FIG. 4 shows an example of an implementation of one of the 8 bit shift registers within the shift register 50. In particular, FIG. 4 shows the shift register 76 which has the serial input coupled to line 90 and the serial output coupled to 91 and has the parallel input coupled to bus 55. The shift register 76 is comprised of eight pairs of a D flip flop and a 3 to 1 multiplexor; it will be appreciated that, in order to simplify the drawing, only three such pairs have been shown in FIG. 4. The shift register 76 is also shown with a decoder 76a which decodes the two signals LDEN1 and shift enable present on lines 82 and 85 respectively, which decoded signal is then applied over line 109 to the select line inputs of all eight 3 to 1 multiplexors; it will be appreciated that this decoder may not be necessary and the two signals 82 and 85 may be applied directly to the select line input in order to select between the three inputs to each 3 to 1 multiplexor. The output of each 3 to 1 multiplexor is coupled to the input of its respective D Flip flop. Thus, the output of multiplexor 102 is coupled to the D input of flip flop 103 by line 112, and the output of multiplexor 104 is coupled to the D input of flip flop 105 via line 114. The clock input to all flip flops is coupled to the pixel clock 80. The Q output of all but the last flip flop (flip flop 107) is coupled to the "middle" input of the next 3 to 1 multiplexor except for the first 3 to 1 . multiplexor (102) which has its middle input coupled to the serial input via line 90. The last of the eight D flip flops (flip flop 107) has its Q output coupled to the serial output (line 91). It can be seen that the "upper" input of each 3 to 1 multiplexor is coupled to receive the recirculated output of the respective flip flop. For example, the output of flip flop 102 is recirculated back to the multiplexor 103 via line 110a. Similarly, the output of the last flip flop 107 is recirculated back to the multiplexor 106 via line 110h.

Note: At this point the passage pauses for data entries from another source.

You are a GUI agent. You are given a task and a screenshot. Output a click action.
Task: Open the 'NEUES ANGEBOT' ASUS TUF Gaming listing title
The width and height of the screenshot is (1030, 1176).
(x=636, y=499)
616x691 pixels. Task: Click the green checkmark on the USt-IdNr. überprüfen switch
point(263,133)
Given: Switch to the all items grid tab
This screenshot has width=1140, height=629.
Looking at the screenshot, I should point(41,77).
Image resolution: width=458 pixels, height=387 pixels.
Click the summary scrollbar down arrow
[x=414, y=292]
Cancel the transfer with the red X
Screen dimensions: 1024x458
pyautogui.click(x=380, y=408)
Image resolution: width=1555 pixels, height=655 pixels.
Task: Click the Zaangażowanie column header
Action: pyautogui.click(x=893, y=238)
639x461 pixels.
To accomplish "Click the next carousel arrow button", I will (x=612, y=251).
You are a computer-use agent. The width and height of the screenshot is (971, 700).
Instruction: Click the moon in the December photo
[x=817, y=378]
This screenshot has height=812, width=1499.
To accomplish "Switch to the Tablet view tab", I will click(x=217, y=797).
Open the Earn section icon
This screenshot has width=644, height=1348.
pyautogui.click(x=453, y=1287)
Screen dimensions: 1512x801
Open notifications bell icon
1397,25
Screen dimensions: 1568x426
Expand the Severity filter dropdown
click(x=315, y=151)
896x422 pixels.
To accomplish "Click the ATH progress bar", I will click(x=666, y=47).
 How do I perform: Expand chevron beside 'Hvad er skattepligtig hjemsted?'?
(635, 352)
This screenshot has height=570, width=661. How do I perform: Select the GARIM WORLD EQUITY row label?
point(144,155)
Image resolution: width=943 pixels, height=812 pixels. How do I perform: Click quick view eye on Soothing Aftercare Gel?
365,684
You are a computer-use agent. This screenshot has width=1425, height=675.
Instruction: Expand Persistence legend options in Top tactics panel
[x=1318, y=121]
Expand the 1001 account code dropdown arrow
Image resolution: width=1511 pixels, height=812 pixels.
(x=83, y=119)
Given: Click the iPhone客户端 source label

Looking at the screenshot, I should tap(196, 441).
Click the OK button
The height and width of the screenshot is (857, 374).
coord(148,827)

The "bottom" input to each 3 to 1 multiplexor within register 76 is coupled to one of the eight lines within the bus 55 to receive parallel input data. Thus it can be seen that the top input to each multiplexor is a recirculation input, and that the middle input to each multiplexor is a "shift" input which, when selected, allow the serial shifting of data through the register 76 in the normal manner of a standard shift register. When the bottom input of each multiplexor is selected register 76 may be parallel loaded. Thus for example, value on the line 111a and value on the line 111 b can be parallel loaded into registers 103 and 105 respectively when the bottom inputs to the multiplexors are selected.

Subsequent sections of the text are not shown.